La pista di Wengen, teatro di uno dei tracciati più iconici del Circo Bianco, diventa il luogo della consacrazione per Giovanni Franzoni. Nel supergigante disputato sulla neve dura e velocissima della Lauberhorn, l’atleta di Manerba conquista la sua prima vittoria in Coppa del Mondo con una prestazione di assoluto livello.
Il cronometro si ferma su 1’45”19, un tempo che nessun altro riesce ad avvicinare. Franzoni, partito con il pettorale numero uno, interpreta il tracciato come una vera e propria mini-discesa libera: massima precisione nei tratti tecnici e grande capacità di mantenere velocità oltre i 140 chilometri orari nei segmenti più scorrevoli.
Il successo assume un valore ancora più significativo se si considera il contesto. Proprio a Wengen, nel 2023, l’azzurro aveva subito un grave infortunio muscolare che lo aveva costretto a una lunga riabilitazione, mettendo in discussione la prosecuzione della sua carriera ad alto livello. Oggi, sulla stessa pista, arriva invece la vittoria che lo consacra come primo sciatore bresciano capace di imporsi in una gara veloce di Coppa del Mondo.
Alle sue spalle restano tutti gli specialisti della disciplina, compreso lo squadrone di casa svizzero e il suo uomo simbolo, Marco Odermatt. Davanti a oltre 22mila spettatori assiepati lungo il percorso e all’arrivo, Franzoni infligge 35 centesimi all’austriaco Stefan Babinsky, secondo classificato, 37 allo svizzero Franjo Von Allmen, terzo, e ben 53 al campione elvetico Odermatt, che chiude ai piedi del podio.

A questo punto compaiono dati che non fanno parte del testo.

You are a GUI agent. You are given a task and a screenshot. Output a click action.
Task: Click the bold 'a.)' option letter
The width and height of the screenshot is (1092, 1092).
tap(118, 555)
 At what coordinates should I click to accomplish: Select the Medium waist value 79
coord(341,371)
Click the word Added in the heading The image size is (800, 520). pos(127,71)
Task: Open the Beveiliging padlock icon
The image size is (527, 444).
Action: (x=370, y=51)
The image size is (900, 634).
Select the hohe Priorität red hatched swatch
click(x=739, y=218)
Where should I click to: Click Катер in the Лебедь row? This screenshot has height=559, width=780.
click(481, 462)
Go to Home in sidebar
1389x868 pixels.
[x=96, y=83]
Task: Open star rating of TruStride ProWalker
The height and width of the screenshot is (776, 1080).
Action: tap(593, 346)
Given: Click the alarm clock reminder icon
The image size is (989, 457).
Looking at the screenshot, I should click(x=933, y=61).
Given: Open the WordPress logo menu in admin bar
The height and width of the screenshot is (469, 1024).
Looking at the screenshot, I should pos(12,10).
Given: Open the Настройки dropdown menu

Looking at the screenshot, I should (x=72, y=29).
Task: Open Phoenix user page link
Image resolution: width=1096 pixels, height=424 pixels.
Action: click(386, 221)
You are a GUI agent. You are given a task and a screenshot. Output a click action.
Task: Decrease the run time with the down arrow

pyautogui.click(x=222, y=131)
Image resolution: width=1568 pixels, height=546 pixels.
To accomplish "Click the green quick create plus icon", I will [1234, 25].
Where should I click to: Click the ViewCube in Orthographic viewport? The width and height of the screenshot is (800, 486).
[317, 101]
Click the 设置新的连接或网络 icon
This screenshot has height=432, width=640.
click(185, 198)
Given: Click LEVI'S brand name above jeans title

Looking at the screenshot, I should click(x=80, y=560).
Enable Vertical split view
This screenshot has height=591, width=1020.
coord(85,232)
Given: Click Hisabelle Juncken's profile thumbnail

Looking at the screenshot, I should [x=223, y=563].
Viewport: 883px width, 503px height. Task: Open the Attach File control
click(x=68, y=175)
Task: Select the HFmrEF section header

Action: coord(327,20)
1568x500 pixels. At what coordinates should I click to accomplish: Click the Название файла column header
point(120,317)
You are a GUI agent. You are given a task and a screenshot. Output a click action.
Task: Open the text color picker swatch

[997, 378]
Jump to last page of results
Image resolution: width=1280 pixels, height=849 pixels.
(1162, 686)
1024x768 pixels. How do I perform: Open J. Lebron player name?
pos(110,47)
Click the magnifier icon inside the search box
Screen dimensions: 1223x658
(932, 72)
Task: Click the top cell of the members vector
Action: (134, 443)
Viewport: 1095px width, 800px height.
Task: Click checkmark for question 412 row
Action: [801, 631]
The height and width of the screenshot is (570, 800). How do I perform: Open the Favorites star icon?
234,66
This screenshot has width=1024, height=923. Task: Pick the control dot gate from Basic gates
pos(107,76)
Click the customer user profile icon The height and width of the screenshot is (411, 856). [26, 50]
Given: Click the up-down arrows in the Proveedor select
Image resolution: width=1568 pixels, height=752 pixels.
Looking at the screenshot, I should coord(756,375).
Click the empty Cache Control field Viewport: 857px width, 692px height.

Il fine settimana sulla Lauberhorn non è però ancora concluso. Dopo aver fatto segnare il miglior tempo nelle prove cronometrate di martedì e giovedì e aver dominato il supergigante, Franzoni si presenta ora come uno degli uomini più attesi anche per la discesa libera di sabato 17, dove sarà inevitabilmente tra gli osservati speciali.